• [Problem statement]
Switch "screenshot" to "screen capture" in the lines of the data below, starting with the line containing "Click the green change marker in the gutter" and ending with the line containing "(x=841, y=331)". Return only those lines, with nothing else changed.

• [Extracted information]
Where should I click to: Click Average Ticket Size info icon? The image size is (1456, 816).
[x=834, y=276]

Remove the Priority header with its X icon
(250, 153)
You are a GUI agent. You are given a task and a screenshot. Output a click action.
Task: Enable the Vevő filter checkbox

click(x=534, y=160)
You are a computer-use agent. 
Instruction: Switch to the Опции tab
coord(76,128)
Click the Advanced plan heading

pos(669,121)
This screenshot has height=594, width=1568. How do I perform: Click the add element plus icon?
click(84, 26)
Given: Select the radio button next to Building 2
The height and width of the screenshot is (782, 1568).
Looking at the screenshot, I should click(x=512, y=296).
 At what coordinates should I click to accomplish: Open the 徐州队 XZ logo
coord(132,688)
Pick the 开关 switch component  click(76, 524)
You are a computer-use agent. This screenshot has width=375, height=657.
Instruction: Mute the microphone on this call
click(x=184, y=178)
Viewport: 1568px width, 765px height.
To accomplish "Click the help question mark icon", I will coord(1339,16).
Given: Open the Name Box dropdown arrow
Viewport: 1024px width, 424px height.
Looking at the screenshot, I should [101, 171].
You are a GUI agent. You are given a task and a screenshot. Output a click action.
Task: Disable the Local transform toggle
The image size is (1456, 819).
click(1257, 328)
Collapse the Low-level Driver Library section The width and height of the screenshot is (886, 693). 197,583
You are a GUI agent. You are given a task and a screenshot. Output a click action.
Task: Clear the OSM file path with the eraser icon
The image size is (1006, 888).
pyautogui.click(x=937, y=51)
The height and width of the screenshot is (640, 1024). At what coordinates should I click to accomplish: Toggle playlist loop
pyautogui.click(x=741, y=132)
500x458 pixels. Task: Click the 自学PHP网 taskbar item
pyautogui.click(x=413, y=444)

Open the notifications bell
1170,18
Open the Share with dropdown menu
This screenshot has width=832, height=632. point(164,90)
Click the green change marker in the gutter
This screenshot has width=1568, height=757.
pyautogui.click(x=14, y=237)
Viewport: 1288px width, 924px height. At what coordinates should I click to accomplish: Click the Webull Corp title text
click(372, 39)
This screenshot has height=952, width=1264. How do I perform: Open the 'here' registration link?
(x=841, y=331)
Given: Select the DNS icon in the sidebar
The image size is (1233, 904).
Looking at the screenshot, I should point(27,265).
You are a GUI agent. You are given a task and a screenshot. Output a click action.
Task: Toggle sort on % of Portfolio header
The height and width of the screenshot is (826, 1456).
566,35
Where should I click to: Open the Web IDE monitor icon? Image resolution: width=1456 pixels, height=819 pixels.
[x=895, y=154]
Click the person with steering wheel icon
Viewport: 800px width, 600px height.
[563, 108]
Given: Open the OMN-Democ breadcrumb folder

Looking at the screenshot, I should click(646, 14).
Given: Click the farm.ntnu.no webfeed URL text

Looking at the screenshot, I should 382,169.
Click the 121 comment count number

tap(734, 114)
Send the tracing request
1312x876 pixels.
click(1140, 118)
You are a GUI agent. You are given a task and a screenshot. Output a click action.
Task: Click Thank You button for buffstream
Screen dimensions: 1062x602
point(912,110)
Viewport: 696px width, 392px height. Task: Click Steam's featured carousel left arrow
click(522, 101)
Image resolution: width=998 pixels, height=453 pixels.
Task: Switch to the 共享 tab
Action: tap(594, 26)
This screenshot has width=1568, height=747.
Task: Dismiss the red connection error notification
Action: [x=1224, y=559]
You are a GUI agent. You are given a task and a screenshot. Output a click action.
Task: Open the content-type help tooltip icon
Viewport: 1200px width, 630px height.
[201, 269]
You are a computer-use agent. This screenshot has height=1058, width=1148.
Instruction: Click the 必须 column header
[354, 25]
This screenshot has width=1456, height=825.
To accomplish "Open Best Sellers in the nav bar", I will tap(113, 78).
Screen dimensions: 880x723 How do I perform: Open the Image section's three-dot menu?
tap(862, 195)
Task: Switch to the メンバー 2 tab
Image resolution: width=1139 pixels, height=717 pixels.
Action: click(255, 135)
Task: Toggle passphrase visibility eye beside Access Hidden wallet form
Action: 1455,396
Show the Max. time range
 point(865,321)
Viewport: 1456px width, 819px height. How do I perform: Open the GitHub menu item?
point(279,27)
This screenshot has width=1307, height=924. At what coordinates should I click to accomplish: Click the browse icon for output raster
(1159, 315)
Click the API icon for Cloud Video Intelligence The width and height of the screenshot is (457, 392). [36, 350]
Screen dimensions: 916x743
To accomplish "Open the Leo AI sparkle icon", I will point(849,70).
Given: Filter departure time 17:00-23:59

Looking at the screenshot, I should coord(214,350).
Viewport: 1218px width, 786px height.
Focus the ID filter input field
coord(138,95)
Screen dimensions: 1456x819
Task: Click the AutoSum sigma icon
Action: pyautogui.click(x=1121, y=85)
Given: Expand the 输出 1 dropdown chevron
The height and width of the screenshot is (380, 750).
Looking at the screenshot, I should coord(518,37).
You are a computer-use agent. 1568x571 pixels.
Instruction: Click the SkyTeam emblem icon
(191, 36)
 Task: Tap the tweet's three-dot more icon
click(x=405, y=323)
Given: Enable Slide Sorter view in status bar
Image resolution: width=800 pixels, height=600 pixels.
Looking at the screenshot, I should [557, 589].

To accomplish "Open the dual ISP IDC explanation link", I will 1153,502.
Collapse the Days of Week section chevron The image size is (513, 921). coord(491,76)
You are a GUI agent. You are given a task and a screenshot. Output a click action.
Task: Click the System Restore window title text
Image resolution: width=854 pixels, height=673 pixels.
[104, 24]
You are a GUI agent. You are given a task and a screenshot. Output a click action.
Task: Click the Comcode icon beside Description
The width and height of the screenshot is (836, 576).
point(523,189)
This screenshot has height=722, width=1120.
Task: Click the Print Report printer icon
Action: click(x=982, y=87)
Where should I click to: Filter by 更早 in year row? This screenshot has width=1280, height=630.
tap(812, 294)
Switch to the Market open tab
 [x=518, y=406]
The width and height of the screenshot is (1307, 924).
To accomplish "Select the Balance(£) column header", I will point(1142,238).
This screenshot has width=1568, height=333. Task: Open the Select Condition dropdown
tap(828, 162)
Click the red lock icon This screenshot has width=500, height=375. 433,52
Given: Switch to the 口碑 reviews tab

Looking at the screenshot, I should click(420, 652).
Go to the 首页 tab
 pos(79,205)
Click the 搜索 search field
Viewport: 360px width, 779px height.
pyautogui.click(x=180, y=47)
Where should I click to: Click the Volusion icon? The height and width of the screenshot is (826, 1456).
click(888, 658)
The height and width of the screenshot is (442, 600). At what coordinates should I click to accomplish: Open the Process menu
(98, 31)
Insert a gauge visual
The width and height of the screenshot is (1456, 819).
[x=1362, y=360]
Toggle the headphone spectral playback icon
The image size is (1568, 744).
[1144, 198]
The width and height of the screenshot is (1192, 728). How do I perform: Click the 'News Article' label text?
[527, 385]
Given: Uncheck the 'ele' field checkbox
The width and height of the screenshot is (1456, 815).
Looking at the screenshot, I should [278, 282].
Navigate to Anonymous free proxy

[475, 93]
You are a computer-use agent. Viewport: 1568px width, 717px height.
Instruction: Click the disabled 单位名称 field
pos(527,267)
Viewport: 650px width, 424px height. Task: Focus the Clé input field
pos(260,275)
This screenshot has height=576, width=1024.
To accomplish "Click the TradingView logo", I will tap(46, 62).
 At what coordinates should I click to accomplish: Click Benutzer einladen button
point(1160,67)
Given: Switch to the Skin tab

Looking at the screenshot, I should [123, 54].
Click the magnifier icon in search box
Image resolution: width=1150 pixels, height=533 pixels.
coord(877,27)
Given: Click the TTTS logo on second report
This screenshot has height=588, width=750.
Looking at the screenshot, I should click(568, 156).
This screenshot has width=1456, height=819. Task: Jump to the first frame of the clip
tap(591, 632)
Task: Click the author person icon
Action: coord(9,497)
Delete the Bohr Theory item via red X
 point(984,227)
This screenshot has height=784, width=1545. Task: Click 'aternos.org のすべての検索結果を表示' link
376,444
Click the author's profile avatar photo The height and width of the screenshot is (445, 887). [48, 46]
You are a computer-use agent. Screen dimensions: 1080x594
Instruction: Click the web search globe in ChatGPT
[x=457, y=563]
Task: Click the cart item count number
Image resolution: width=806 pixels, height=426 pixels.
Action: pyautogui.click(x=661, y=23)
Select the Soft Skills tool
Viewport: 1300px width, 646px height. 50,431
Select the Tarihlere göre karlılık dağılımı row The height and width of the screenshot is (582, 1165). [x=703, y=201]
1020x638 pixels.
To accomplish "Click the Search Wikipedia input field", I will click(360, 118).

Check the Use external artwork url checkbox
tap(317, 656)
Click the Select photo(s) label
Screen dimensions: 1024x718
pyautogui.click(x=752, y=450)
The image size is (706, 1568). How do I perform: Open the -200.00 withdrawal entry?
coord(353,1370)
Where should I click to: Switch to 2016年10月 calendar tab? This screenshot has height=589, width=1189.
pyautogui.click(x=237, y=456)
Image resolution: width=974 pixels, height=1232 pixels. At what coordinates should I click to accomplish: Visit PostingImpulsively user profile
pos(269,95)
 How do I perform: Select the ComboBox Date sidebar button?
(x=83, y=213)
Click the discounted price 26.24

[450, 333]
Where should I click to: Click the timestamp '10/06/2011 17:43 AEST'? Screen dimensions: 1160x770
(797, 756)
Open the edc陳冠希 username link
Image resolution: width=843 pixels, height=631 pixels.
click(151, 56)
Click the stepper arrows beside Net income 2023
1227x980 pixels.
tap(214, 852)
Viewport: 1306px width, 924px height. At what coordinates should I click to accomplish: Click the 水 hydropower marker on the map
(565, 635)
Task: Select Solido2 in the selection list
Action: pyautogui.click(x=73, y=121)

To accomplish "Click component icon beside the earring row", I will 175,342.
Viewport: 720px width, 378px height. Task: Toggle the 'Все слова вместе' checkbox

• [Answer to the task]
Click the green change marker in the gutter
This screen capture has width=1568, height=757.
pyautogui.click(x=14, y=237)
Viewport: 1288px width, 924px height. At what coordinates should I click to accomplish: Click the Webull Corp title text
click(372, 39)
This screen capture has height=952, width=1264. How do I perform: Open the 'here' registration link?
(x=841, y=331)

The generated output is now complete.